Posted: September 22nd, 2019, 7:32 pm
by Cuchulainn
 We are looking for a minimum (of a positive function).
Not any old function. The original is 

[$]\sqrt[3]{\frac{x^3+y^3+z^3} {xyz}}+  \sqrt[2]{\frac{xy+yz+zx} {x^2 + y^2 +  z^2}} \geq \sqrt[3]{3} + 1 [$]

which is not 

 [$] f(x, y, z) = \frac{x^2 + y^2 + z^2}{x y + y z + z x} [$]

The function has been inverted. Why? The problem has been changed.

Re: inequality (a quickie)

Posted: September 22nd, 2019, 8:00 pm
by Paul
It would be a silly question if the first term on the left was always greater than the first on the right and ditto for the second term.

Re: inequality (a quickie)

Posted: September 23rd, 2019, 5:40 am
by Cuchulainn
It would be a silly question if the first term on the left was always greater than the first on the right and ditto for the second term.
Exactly. I think it was concocted by working backwards from the solution. It has further probably little saving graces.

P.S. what I am saying is that these puzzles should relate to something like geometry etc.

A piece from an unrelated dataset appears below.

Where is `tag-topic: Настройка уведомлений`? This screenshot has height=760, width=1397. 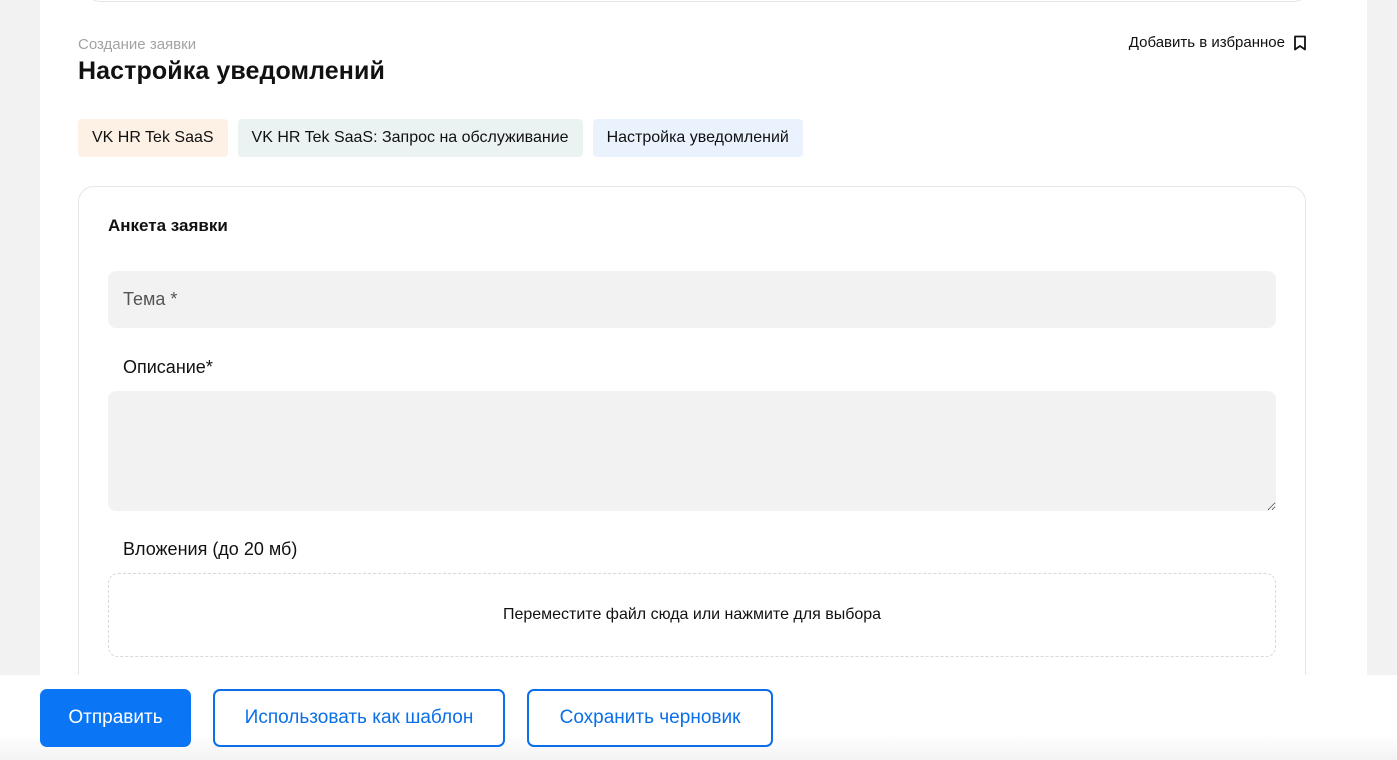
tag-topic: Настройка уведомлений is located at coordinates (698, 138).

Re: inequality (a quickie)

Posted: September 24th, 2019, 6:05 pm
by katastrofa
It would be a silly question if the first term on the left was always greater than the first on the right and ditto for the second term.
Exactly. I think it was concocted by working backwards from the solution. It has further probably little saving graces.

P.S. what I am saying is that these puzzles should relate to something like geometry etc.
Like hyperspheres and hyperboloids? I can only imagine the two terms separately, and the same can be easily shown analytically:
[$]\sqrt[3]{\frac{x^3+y^3+z^3} {xyz}}\geq \sqrt[3]{3}[$] because [$]\frac{x^3+y^3+z^3}{3} \geq \sqrt[3]{x^3y^3z^3}[$], but
[$]\sqrt[2]{\frac{xy+yz+zx} {x^2 + y^2 +  z^2}} \leq 1[$] because [$](x_i-x_j)^2 >0\Rightarrow xy+yz+zx\leq x^2 + y^2 +  z^2[$], obviously.